Ganz offensichtlich traut Gazprom-Chef Miller diesen Erklärungen, die er sicherlich von seiten der Wintershall-Mutter BASF bereits erhalten hat, nicht. Oder es stecken neue strategische Überlegungen seitens Moskau dahinter.  Miller betonte in Petersburg jedenfalls der Aktientausch sollte  bereits längst vollzogen sein.

Gazprom will auf diesem Wege den direkten Zugang zum deutschen Erdgas- Endverbraucher erreichen.
Miller zufolge erwägt Gazprom nun einen Strategiewechsel in Europa, schreibt die Zeitung „Wedomosti“ am Mittwoch. Die Tageszeitung mit einer ungefähren Auflage von weit über 75.000 Exemplaren hat ihren Sitz in Moskau. Die Zeitung ist ein Gemeinschaftsprojekt von Financial Times , The Wall Street Journal und des russischen Verlagshauses Independent Media Sanoma Magazines.
Der Gazprom-Chef ließ während der Tagung in St. Petersburg durchblicken, die Strategie die gesamte Wertschöpfungskette (geologische Erkundung, Förderung, Transport, Speicherung, Verteilung an Endverbraucher) auch mit ausländischen Partnern abzudecken, gehe mittlerweile nur noch teilweise auf. Miller bezeichnete Europa nicht mehr als Verbrauchermarkt. Es sei deswegen die Frage zu stellen, ob die bisherige Strategie, mit dem eigenen Unternehmen bis zum Endverbraucher zu gehen, noch beibehalten werden könne Die Gesamtstrategie müsse nicht geändert werden, aber einzelne Projekte, betonte der Chef des weltweit größten Öl- und Gaskonzerns.
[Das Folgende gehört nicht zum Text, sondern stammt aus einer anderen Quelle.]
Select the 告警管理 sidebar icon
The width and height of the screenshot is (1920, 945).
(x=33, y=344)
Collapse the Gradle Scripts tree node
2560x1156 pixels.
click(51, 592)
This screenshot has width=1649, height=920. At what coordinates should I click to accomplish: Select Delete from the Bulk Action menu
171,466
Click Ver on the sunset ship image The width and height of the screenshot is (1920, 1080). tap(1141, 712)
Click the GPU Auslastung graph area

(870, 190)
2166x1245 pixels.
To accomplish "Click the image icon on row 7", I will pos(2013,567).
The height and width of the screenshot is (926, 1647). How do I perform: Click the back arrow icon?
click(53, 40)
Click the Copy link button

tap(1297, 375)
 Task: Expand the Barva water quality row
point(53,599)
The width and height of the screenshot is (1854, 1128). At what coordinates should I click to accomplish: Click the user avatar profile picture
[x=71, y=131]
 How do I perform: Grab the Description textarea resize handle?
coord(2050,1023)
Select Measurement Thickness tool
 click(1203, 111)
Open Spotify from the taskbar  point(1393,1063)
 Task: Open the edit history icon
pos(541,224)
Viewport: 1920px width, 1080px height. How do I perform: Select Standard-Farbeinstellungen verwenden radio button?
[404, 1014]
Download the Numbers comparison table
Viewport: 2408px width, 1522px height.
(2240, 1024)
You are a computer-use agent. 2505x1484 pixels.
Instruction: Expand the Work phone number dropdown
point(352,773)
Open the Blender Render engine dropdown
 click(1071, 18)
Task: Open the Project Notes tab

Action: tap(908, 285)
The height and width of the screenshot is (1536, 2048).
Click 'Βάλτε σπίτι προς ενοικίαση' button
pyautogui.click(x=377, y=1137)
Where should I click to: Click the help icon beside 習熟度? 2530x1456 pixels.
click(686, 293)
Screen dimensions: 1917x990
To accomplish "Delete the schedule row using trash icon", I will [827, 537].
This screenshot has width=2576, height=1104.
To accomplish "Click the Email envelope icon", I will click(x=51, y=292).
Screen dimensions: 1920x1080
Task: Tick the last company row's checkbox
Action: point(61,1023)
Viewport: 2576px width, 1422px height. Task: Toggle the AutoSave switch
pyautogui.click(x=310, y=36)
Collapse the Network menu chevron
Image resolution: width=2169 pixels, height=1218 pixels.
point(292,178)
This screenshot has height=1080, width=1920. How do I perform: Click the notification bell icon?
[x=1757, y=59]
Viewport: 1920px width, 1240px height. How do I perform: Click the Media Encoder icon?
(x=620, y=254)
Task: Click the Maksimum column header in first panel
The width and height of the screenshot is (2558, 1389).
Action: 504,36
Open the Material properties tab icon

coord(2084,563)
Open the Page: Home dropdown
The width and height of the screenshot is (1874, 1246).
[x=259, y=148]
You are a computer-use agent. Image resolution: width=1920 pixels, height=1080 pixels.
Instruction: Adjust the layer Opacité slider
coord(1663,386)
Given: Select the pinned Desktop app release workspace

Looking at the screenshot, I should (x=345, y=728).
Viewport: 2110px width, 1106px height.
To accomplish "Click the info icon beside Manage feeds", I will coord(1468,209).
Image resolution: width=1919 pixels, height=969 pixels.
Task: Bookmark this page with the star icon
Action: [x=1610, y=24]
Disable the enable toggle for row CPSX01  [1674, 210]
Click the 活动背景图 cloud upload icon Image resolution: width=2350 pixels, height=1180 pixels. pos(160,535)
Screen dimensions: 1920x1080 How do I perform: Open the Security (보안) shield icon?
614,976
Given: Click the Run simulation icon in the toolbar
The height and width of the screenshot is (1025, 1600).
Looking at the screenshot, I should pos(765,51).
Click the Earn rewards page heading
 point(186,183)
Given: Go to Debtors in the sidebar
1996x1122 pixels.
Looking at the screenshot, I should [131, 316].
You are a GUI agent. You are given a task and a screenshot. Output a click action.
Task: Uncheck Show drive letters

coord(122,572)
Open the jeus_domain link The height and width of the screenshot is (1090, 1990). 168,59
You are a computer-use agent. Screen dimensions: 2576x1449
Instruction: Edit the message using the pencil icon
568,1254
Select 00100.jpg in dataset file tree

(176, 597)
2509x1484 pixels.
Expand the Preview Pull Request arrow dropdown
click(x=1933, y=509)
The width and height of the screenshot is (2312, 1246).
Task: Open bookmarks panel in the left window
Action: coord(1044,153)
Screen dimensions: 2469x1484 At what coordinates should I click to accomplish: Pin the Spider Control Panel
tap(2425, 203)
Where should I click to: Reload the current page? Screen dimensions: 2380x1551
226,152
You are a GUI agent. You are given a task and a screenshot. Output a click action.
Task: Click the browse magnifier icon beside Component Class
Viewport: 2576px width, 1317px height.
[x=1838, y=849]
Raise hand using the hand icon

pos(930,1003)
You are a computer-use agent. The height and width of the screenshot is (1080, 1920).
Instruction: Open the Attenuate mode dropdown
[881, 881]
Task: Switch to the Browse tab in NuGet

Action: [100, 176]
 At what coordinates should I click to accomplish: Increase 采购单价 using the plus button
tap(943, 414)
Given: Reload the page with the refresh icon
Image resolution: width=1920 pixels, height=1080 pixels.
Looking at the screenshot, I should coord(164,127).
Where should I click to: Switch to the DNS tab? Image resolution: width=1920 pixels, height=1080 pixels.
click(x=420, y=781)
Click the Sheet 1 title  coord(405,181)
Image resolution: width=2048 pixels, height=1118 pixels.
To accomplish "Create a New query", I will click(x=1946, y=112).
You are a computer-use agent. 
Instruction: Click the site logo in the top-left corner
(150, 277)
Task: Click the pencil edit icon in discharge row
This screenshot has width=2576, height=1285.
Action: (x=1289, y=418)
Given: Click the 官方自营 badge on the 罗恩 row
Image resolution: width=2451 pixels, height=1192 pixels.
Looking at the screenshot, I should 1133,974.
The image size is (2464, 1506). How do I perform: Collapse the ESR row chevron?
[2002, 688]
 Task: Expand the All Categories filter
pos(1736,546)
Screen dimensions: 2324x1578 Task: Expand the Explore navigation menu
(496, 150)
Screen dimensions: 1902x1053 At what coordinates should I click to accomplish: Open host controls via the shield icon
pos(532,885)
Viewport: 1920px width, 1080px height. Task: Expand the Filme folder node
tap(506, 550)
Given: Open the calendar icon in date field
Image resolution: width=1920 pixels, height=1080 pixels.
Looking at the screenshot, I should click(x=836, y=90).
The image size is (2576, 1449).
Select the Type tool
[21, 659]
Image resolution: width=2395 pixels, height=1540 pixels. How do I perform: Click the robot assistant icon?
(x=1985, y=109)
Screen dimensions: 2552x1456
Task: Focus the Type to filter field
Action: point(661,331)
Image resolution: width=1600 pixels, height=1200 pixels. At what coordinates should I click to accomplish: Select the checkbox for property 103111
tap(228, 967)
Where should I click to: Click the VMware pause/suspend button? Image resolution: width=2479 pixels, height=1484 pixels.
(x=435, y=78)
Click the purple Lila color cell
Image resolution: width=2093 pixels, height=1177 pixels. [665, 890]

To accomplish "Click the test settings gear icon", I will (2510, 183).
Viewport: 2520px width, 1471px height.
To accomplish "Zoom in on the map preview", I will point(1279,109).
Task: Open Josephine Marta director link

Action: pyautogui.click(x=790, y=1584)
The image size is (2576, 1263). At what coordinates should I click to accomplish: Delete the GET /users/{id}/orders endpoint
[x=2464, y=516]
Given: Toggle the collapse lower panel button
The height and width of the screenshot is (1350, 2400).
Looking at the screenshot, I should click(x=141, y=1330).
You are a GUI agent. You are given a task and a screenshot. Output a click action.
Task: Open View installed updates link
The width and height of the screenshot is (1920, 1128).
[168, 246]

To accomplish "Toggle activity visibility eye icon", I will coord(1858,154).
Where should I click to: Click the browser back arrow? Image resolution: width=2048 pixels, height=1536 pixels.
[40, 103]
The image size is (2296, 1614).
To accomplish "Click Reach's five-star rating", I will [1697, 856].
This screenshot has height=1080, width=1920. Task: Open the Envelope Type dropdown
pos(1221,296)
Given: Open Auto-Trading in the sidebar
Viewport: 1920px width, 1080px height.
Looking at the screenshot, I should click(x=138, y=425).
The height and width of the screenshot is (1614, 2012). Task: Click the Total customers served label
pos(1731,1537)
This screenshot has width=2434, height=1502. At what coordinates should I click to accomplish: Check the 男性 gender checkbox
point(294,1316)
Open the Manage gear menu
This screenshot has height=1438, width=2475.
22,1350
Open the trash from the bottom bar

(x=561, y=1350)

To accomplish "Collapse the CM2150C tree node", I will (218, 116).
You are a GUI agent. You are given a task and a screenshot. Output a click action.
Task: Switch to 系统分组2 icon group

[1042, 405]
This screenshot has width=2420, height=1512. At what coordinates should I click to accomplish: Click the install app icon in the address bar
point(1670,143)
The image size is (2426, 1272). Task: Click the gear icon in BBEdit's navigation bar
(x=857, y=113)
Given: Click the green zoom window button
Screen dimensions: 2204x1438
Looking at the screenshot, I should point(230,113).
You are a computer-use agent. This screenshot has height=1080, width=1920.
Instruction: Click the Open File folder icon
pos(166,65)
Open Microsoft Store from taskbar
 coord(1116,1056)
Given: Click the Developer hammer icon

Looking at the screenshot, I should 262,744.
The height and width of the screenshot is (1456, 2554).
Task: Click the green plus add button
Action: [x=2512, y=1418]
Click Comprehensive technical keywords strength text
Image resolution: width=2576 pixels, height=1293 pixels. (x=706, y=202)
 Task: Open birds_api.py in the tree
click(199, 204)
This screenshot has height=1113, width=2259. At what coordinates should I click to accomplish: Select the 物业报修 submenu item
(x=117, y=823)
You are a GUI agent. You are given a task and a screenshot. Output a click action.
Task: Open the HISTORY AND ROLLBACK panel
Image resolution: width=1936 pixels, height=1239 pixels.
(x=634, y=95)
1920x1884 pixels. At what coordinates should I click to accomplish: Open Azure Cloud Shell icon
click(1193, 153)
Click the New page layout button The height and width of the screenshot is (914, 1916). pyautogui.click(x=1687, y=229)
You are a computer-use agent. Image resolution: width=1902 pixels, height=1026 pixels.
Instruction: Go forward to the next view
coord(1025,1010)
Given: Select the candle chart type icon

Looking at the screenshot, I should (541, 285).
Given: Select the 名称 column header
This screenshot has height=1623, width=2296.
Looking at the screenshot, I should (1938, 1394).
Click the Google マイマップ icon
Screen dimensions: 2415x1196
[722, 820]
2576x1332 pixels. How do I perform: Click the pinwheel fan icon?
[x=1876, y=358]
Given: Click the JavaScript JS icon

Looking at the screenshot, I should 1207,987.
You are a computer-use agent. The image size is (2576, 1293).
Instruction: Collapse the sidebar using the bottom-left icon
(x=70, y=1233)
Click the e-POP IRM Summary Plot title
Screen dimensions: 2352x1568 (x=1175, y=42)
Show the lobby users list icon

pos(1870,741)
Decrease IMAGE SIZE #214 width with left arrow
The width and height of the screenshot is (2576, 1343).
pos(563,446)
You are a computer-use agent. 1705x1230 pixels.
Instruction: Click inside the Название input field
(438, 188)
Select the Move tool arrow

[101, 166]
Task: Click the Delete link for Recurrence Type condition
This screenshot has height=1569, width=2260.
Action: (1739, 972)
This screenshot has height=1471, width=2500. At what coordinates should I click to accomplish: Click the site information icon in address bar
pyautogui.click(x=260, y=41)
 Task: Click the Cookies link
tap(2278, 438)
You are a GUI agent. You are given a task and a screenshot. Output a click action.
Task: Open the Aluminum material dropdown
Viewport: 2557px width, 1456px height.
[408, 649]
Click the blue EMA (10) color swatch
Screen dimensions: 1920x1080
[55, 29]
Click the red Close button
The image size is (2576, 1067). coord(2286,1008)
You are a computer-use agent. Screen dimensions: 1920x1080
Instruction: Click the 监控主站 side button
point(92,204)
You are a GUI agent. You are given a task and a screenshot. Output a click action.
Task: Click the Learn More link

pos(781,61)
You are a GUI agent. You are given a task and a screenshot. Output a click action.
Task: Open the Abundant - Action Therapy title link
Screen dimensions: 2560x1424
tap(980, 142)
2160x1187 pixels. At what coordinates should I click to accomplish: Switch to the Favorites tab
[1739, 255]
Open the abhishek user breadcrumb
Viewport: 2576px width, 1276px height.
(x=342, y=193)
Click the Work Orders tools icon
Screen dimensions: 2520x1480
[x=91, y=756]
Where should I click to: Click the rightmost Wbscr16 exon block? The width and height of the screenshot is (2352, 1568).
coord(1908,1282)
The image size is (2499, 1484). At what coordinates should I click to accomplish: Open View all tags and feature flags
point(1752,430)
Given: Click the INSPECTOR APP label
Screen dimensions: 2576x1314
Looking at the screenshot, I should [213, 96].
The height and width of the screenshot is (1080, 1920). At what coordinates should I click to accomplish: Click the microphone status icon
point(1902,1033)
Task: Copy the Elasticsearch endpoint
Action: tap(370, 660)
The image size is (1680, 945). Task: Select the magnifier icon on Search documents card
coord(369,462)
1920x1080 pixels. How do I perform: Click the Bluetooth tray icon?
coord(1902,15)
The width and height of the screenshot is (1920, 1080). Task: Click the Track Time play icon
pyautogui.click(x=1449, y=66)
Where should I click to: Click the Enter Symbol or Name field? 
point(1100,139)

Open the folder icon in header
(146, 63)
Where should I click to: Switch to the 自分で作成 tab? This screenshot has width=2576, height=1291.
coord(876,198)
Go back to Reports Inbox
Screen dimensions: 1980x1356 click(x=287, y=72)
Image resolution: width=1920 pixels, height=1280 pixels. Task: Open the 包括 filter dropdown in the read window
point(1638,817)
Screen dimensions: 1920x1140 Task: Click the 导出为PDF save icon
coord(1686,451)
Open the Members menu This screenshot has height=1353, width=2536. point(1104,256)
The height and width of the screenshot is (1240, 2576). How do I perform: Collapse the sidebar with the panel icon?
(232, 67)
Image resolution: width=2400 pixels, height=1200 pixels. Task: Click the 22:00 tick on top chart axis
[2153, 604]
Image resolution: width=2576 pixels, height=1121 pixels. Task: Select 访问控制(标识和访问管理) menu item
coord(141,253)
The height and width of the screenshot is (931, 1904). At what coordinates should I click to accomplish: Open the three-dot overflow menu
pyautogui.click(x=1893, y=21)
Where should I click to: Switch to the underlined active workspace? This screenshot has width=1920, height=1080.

Wintershall Repräsentanz in Moskau
Wintershall Repräsentanz in Moskau

Das Abkommen zum Aktientausch wurde bereits Ende 2013 unterzeichnet. Demnach sollte Wintershall 25 Prozent plus eine Aktie an zwei Blöcken der Atschimow-Formationen des Urengoj-Vorkommens bekommen. Gazprom wollte seine Anteile an der Wintershall-Tochter Wingas, WIEH und WIEE, die für den Vertrieb in Deutschland und anderen europäischen Ländern verantwortlich sind, von 50 auf 100 Prozent erhöhen. Zudem hatte es Gazprom auf Wintershall-Anteile zur Gaslagerung in Europa und eine Beteiligung bei der Gasförderung in der Nordsee abgesehen. Wintershall-Eigner BASF verschob den Deal, der Ende dieses Sommers bereits über die Bühne gehen sollte immer wieder mit Verweis auf rechtliche Schwierigkeiten auf den Herbst.
Miller deutete in St Petersburg an, dass in dem Fall, dass der Aktientausch nicht zustande käme, Wintershalls Beteiligung an Förderprojekten in Russland revidiert werden könnte. Wintershall gehören 50 Prozent am Joint Venture Achimgaz. Zudem hält die BASF-Tochter 35 Prozent am Juschno-Russkoje-Vorkommen.